Improve lookup speed, adding in an ExecutorService to allow for parallel lookup of attributes from various sources.
Simplify the API, provide a try criteria API for complex searches in addition to the ability to lookup attributes for a single user.

Secondary goals:

Add JMX monitoring of performance of each attribute source.

QUESTIONS
# are attribute names case insensitive? YES according to PD1.5 behavior

api - public interface
* need to think/design the query builder API, something fluent would be good
** http://static.springsource.org/spring-ldap/site/apidocs/org/springframework/ldap/filter/package-frame.html
* do we need an Attribute class or are Attributes just Strings?
*
*
Complex queries and multiple attribute sources
* default root query object ORs its parts together?
* break root query object up by OR clause?
* the problem:
** Given a query like (firstName=Jane && (isStudent=Y || lastName=Doe))
** How do we handle sources that do not support all of the attributes in the query?
*** do a multi pass query, query sources that support all attributes first
*** query sources that support a subset of the attributes second, during merge filter these in code using the attributes that were not passed to the source
*** query non-searchable sources

General Query Logic
* attribute query
** ex: by username, [foo=bar, name=smith, ....]
** Run MS & PS sources
*** turn map into OR() criteria for MS
** Run S sources once per existing result
* criteria query
** ex: (firstName=jane && (lastName==smith || lastName=doe))
** Run MS sources
*** merge results
** Run PS sources
*** merge results
** Run S sources once per existing result

attribute source classes - how do we tell/config the difference?
* fully searchable (MS) - CriteriaSearchAttributeSource
** uses a query template (supports arbitrary logic)
** ldap or primary use directories go here
* partial searchable (PS) - SimpleSearchAttributeSource
** uses named placeholders but still can return multiple people for one query
** small associated sources go here
* single-person only (S)
** will only ever return a single result ... is this useful?
** in=memory sources like for shib go here

spi - what code in support implements to provide data

core - big ugly guts
* core code that does
** dependency tree calc of sources
** determine query order and potential for parallelism, probably better to figure it with always parallel and having "block" spots that wait for other sources to complete
** caching of results from each source
** handling of query timeouts
** merging results from various sources
** mapping attribute names from the API side to the SPI side
** jmx metrics for per-source usage & performance
** primaryId
*** Used when a find person by primary id query is run
*** Used to merge data from multiple sources (each result must have a primaryId set)

* add a list of AttributeSourceFilter
** these are called in order (sorted by ordered)
** if any filter returns false the filtered source is not executed
** filterchain style API that allows for modification of search?

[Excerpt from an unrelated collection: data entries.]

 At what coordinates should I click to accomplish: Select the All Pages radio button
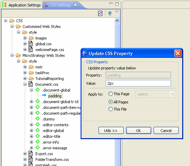pos(110,102)
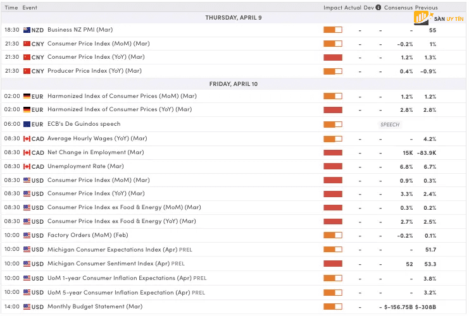Click the Friday, April 10 date row
Screen dimensions: 469x316
click(234, 83)
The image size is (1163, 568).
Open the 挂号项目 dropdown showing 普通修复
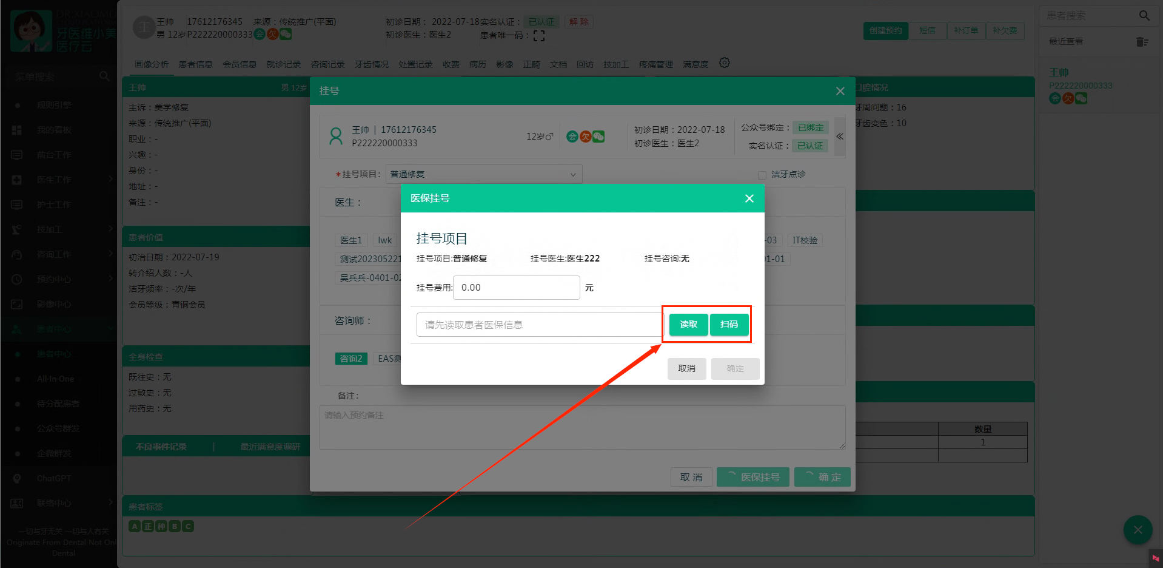pyautogui.click(x=483, y=174)
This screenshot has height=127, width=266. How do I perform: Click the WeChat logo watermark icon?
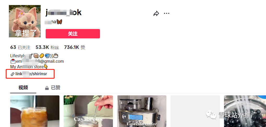coord(211,115)
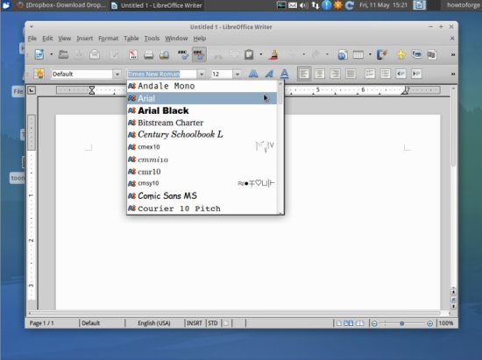Click the Print document icon
Image resolution: width=482 pixels, height=360 pixels.
pyautogui.click(x=148, y=54)
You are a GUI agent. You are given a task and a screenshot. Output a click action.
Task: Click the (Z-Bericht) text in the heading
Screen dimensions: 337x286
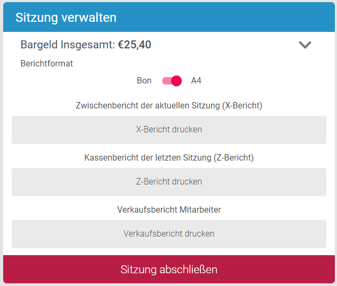pos(233,157)
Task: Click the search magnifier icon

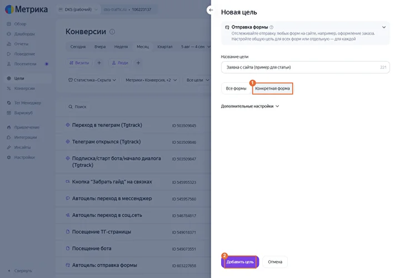Action: [71, 107]
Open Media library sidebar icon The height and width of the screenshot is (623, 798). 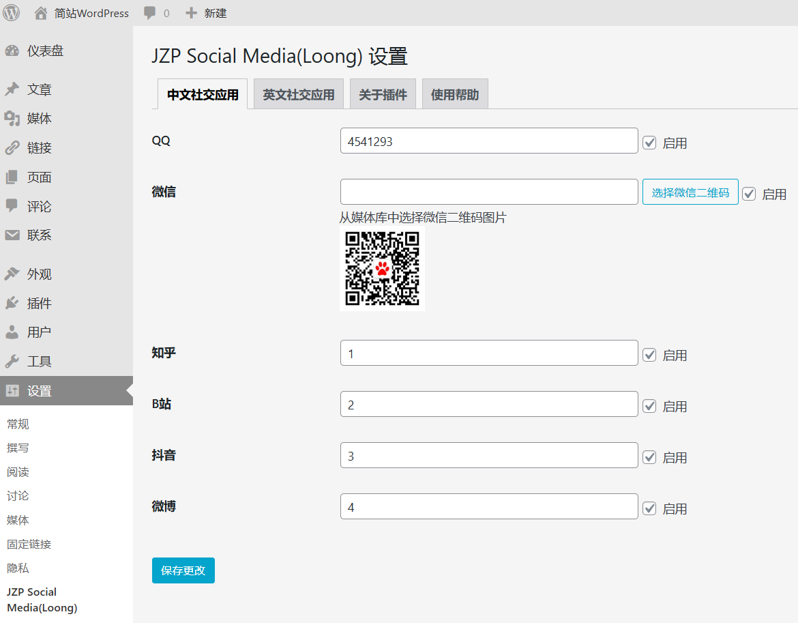12,119
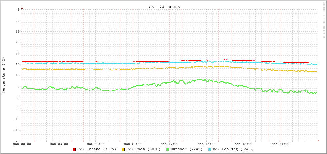
Task: Select the Outdoor (2745) legend label
Action: [186, 149]
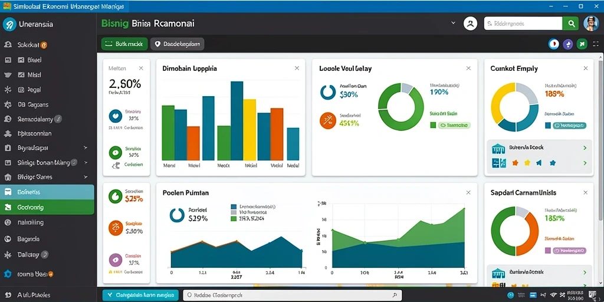Expand the Byraulagei sidebar chevron

click(86, 147)

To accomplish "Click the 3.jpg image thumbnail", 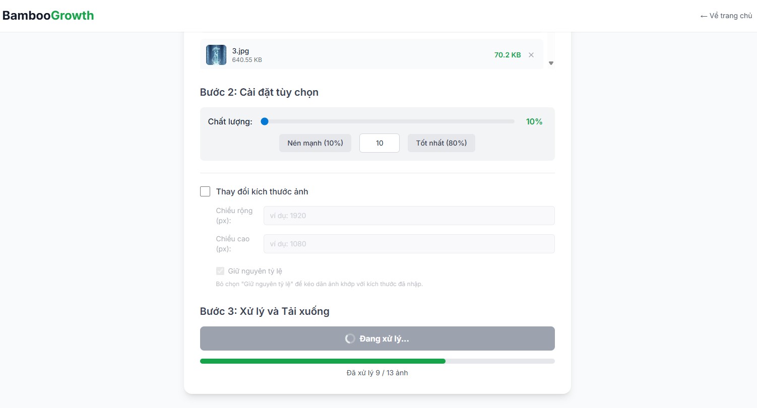I will click(216, 55).
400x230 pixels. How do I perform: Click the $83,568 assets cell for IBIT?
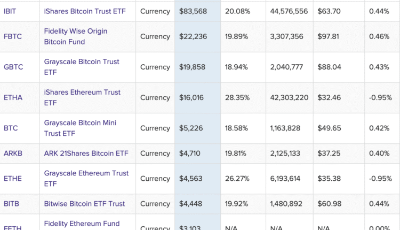(x=193, y=11)
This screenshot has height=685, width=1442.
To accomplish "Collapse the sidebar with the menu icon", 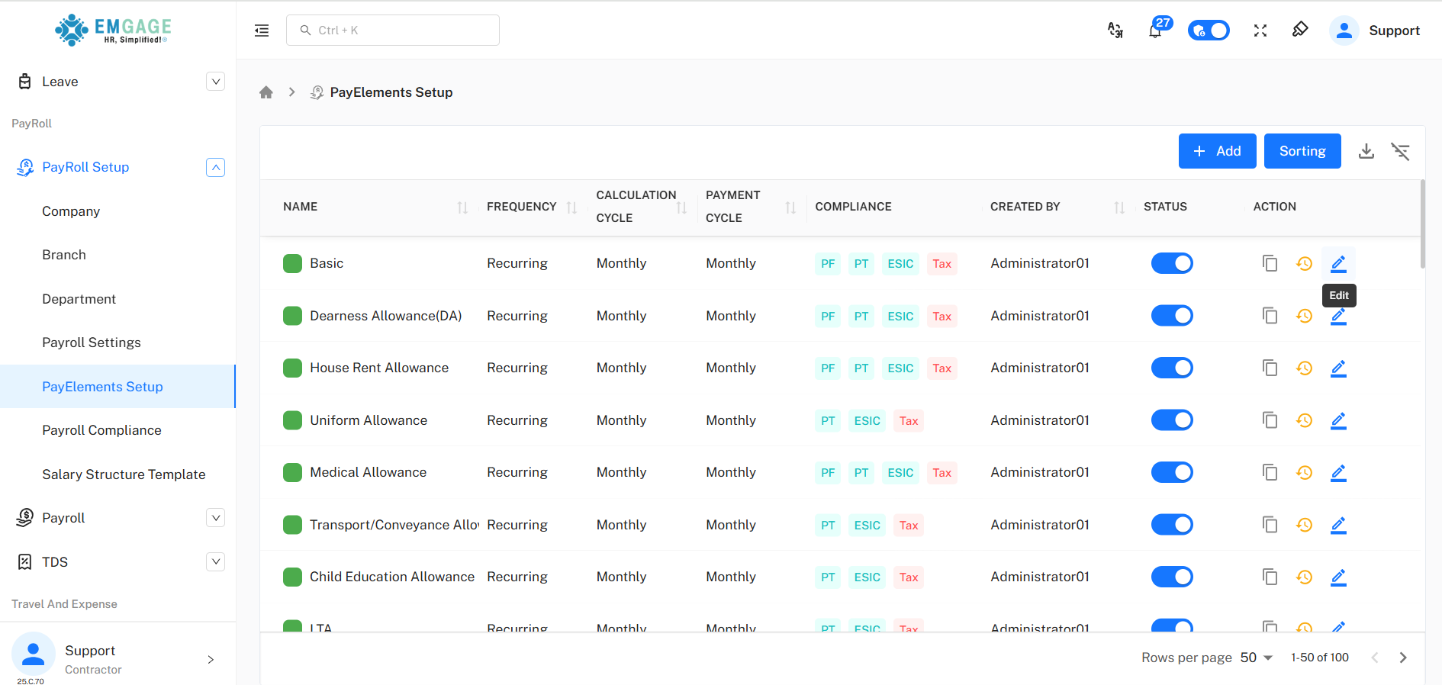I will [x=262, y=31].
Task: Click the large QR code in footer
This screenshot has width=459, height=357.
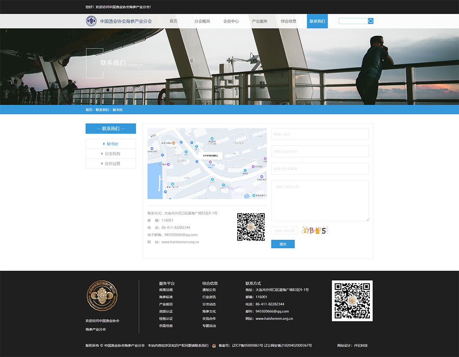Action: 352,301
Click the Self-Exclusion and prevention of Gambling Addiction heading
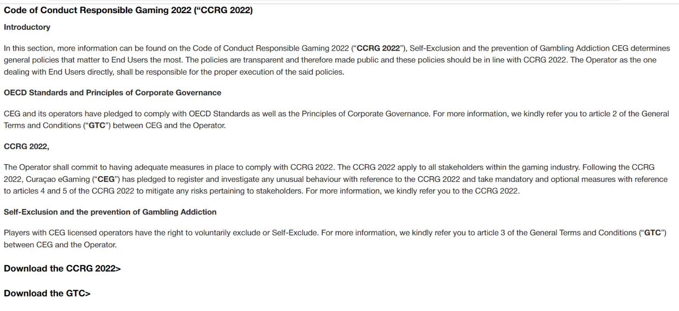Screen dimensions: 679x311 click(x=110, y=212)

* dependency tree calculation on configured attribute sources
** needs to fail to init if something is wrong with the tree
** this probably needs to be calculated and cached for each query since the tree will look different every time based on the input

* caching of results - part of XML config support
** for each configured source, set cache name or reference to Ehcache bean
** optional cache name/ref for misses
** optional cache name/ref for exceptions

* query timeout - part of XML config support
** set maximum wait for query result
** set behavior on timeout? (ignore, fail)

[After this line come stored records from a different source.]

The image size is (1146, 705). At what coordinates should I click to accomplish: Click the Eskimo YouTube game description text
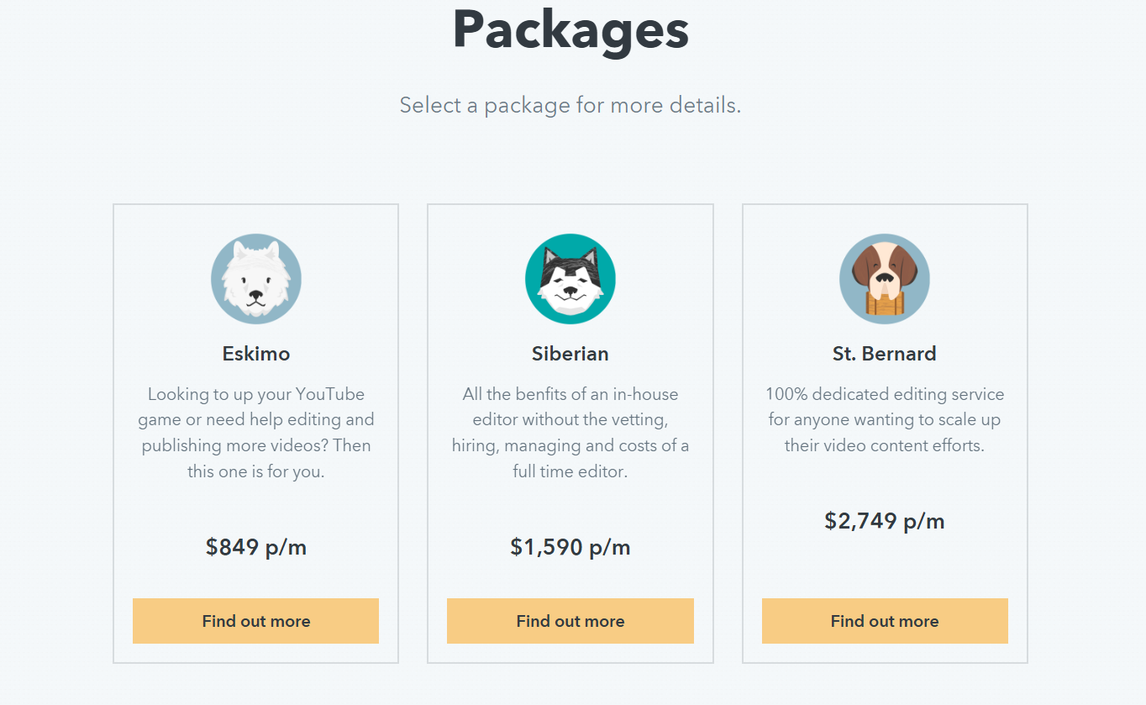click(x=256, y=433)
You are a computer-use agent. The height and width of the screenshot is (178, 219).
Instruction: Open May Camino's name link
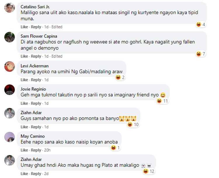[33, 136]
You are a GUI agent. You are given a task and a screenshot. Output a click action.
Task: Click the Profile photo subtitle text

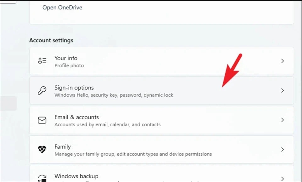click(x=69, y=65)
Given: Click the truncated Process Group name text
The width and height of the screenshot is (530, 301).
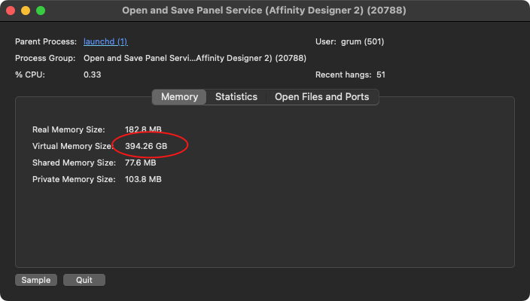Looking at the screenshot, I should pos(195,58).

* merge behavior - part of XML config
** does it work for each source to have a "prepend/append/overwrite" flag?
** if so we probably need support for Spring's Orderable on the SPI impl

* attribute name mapping - part of XML config support
** for each configured source, option to allow for saying api attr "username" is actually "uid" in this spi

* attribute lists
** - in the config are these the PD side or the source side of the attr mapping?
** - at least one required or optional search attribute must be specified
** required search
*** ALL of these attributes must be include in a query for this source to be able to run the query
** optional search
*** This plus the required set make up the collection of attributes that can be used to search, attributes outside this set are ignored
** available return
*** The list of attributes the source returns, this is a best-effort set and the source may return more attributes than are named in the set

support
* attribute sources
** jdbc (MS,MP,S)
*** single row
*** multi row
** ldap (MS,MP,S)
** xml (MS)
** request attribute (S)
* filters
** regex
** spel